The rough-rating scales and open decision-making processes within the Culture and Society Division and the Environment and Development Division gave ample room for research policy considerations, such as scholarly pluralism and support to innovative projects. In these two divisions, the clearest examples of processes in favour of support to innovative projects were observed: enthusiastic panel members managed to change the panels’ views on projects that first were seen as too risky, peripheral or immature. In one case (in one of the Culture and Society panels), the chair and a new panel member had divergent opinions about an application. On the first day of the meeting, when all applications were graded, the chair said it should have the next best mark, which meant no grant. The new member wanted to give it the best mark, which meant it might get a grant (as it would be included in the ranking process the following day):

Chair: The applicant does not substantiate the reasons for doing what she wants to do, and the reasons are not evident.

New member: I disagree with your reading of the project description. The research of [name of another researcher] seems to show that this is well substantiated. I see this as a springy project [potential for jumping high or long].

The new member was supported by another panel member, and the application ended up with the best mark. In the ranking process the following day, the new member stated what should be the three top-ranked applications from the point of view of ‘springiness’, and managed to get the disputed application placed among the three at the top, and consequently granted (his three proposed top candidates ended up as the three top candidates).

Medicine and Health’s ranking processes, on the other hand – with a larger number of panels members all giving marks to all applications individually, a fine-graded rating scale and decisions based on the average of the individual marks – promoted more thoroughness and predictability.
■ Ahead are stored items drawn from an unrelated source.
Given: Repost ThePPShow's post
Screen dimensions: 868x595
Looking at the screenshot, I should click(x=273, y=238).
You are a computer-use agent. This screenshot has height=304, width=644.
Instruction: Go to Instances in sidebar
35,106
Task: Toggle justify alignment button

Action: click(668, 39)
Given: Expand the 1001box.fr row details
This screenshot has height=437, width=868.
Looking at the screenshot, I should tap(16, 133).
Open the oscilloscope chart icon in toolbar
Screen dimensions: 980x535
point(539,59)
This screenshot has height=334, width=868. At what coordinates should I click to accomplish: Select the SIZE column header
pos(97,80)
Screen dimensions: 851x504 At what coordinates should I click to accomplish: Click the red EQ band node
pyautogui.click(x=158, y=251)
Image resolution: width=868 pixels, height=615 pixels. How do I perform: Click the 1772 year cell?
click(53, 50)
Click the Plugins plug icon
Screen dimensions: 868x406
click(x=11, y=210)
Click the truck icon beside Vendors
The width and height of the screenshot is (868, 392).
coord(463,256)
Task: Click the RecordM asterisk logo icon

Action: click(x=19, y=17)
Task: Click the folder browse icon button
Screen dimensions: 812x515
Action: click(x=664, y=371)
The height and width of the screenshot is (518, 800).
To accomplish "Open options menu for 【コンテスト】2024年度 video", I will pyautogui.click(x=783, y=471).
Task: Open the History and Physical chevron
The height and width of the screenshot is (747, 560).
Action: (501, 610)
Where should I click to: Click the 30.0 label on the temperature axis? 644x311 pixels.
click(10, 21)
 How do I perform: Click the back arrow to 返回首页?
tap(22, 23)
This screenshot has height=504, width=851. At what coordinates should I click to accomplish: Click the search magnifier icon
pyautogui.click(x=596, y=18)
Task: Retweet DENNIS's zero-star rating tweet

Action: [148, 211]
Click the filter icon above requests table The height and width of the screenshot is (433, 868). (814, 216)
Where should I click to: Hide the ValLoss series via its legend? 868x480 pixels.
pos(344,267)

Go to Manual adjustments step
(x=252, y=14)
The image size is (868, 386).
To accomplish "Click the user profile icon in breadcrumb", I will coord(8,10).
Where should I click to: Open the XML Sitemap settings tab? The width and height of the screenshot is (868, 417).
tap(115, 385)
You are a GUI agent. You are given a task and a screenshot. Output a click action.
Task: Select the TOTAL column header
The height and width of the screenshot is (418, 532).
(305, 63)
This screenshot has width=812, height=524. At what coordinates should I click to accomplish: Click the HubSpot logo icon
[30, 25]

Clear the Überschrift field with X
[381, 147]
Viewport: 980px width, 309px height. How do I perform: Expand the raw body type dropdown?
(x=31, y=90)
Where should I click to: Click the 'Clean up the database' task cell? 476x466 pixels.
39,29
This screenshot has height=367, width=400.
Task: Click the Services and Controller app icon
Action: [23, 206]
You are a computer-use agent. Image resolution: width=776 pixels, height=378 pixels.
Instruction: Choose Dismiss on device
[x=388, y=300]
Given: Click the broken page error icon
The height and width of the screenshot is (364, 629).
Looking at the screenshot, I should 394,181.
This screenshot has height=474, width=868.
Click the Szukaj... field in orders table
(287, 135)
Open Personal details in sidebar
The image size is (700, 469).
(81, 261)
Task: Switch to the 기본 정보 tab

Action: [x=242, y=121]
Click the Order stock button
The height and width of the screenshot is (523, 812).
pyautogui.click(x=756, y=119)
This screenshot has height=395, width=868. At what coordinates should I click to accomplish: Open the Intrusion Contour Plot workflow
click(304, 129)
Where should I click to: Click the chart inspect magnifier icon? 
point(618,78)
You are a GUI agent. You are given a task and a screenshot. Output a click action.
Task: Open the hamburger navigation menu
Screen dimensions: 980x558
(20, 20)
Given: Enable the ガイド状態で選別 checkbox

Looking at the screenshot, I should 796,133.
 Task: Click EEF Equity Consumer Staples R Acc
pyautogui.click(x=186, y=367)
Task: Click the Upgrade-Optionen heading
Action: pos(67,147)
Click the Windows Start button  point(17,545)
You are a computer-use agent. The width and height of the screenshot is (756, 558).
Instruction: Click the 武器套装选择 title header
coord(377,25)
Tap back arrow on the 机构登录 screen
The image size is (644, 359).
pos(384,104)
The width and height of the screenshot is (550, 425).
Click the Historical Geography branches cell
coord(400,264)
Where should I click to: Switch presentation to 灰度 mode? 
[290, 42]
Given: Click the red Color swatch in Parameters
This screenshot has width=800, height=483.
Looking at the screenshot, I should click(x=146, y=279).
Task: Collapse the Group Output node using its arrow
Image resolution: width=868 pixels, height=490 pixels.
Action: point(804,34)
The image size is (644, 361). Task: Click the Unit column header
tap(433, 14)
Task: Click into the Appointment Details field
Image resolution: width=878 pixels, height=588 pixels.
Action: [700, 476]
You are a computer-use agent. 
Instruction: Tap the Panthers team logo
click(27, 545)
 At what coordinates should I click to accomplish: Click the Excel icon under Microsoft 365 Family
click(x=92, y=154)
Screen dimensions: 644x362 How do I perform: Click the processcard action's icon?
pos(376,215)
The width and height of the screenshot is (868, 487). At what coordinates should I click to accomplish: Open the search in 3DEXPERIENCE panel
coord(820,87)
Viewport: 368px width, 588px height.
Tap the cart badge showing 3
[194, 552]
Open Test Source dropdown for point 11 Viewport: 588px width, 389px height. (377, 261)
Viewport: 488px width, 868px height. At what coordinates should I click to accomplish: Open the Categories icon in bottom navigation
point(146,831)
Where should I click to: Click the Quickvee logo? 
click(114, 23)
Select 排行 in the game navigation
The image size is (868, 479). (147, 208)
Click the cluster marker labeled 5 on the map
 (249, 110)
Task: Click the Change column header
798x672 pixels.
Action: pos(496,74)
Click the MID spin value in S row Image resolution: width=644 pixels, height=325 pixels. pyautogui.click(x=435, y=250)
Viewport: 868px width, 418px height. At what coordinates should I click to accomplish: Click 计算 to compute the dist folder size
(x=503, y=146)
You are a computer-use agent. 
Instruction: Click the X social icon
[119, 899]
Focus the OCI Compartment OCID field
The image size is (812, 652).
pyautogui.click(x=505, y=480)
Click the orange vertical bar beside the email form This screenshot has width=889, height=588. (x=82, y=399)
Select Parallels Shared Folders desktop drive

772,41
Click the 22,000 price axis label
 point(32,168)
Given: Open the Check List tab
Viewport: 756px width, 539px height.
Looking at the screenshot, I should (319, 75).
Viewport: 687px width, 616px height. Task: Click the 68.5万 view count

The room for explicit considerations other than quality review was rather modest compared to the other divisions, though larger budgets per panel secured the possibility of funding a broad spectrum of research. The decision-making processes on the two observed medical panels differed: one panel put more weight on average marks, whereas the chair’s discretion was more central in the other panel. In the panel depending most heavily on average marks, it was left to the individual panel member to adjust his/her marks after the panel discussion (and a new average was calculated if someone did). This process was more conservative with regard to letting the discussion influence the outcome than the processes on the other panel. This discussion of an application was typical:

Chair: The average mark is 2.3, the variance is generally low. [Panel member 1] gives it 2.9?

Panel member 1: The applicant has little experience. . . .

Chair: [Lists applicant’s prior merits]. I think this is a fundable project.

Panel member 2: It is somewhat incomplete.

Panel member 3: I don’t think so. . . .

Panel member 2: The design is not stringent, it is somewhat imprecise. . . .

Panel member 1: Yes, the planning is incomplete.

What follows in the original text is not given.